» Task
Wherever the word "panel" appears in the entries, copy the whole line.

[Source records]
>>>>>

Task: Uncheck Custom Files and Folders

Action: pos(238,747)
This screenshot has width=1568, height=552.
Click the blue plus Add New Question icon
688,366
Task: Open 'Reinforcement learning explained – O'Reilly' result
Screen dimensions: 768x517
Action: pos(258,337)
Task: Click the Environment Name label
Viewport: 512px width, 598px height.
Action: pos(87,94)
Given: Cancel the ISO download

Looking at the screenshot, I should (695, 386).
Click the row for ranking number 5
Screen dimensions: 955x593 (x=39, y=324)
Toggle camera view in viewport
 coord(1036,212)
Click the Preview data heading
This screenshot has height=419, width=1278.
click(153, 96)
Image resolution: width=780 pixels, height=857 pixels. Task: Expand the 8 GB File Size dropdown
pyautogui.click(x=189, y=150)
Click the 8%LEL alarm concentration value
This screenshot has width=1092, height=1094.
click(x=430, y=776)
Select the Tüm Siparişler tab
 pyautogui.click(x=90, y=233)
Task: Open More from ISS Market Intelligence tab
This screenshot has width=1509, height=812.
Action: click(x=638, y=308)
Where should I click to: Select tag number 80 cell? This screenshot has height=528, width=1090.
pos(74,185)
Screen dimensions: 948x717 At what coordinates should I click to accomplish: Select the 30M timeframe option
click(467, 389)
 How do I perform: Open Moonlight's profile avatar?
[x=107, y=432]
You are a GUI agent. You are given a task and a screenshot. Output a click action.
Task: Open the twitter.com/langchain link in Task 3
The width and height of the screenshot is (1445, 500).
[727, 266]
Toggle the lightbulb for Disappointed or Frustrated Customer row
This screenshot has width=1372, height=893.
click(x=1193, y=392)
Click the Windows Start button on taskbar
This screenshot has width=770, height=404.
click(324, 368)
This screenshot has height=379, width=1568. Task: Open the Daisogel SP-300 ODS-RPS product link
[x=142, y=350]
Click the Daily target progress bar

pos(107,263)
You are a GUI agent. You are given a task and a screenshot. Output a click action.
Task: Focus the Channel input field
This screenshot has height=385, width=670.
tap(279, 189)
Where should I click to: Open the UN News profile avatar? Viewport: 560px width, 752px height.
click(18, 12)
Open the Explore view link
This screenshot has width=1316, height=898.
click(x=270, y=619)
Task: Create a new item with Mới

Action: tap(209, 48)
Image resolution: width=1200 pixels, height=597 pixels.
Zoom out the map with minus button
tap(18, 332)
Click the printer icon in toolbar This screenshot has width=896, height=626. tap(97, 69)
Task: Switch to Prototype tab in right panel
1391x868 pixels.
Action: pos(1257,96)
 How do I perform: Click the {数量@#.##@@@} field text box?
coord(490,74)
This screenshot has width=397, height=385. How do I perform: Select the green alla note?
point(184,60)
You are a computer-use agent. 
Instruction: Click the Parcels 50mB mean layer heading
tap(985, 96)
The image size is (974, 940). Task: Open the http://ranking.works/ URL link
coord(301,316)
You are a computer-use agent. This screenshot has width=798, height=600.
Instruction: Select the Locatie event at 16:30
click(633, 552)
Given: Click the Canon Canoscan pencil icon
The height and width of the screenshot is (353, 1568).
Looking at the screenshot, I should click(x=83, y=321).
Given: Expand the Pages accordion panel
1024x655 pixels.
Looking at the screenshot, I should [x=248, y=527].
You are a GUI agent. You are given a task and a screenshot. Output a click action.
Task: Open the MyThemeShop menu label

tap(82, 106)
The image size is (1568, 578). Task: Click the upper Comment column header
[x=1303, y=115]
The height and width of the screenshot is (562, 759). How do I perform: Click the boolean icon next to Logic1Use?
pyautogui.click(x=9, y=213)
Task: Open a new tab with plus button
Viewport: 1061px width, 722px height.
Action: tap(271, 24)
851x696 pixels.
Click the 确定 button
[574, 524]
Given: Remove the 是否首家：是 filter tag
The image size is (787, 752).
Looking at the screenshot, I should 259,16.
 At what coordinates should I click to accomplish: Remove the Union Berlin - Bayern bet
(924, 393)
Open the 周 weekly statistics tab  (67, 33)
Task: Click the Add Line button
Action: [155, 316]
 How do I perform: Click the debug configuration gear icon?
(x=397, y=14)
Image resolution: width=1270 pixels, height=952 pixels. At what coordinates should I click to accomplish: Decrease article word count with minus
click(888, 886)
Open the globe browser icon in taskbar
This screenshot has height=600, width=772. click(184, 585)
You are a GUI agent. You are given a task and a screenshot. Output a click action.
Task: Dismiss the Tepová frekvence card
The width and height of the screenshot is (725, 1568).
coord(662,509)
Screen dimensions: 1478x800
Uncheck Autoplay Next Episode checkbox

<<<<<

» Reply to the exercise
Task: Switch to Prototype tab in right panel
Given: Expand the Pages accordion panel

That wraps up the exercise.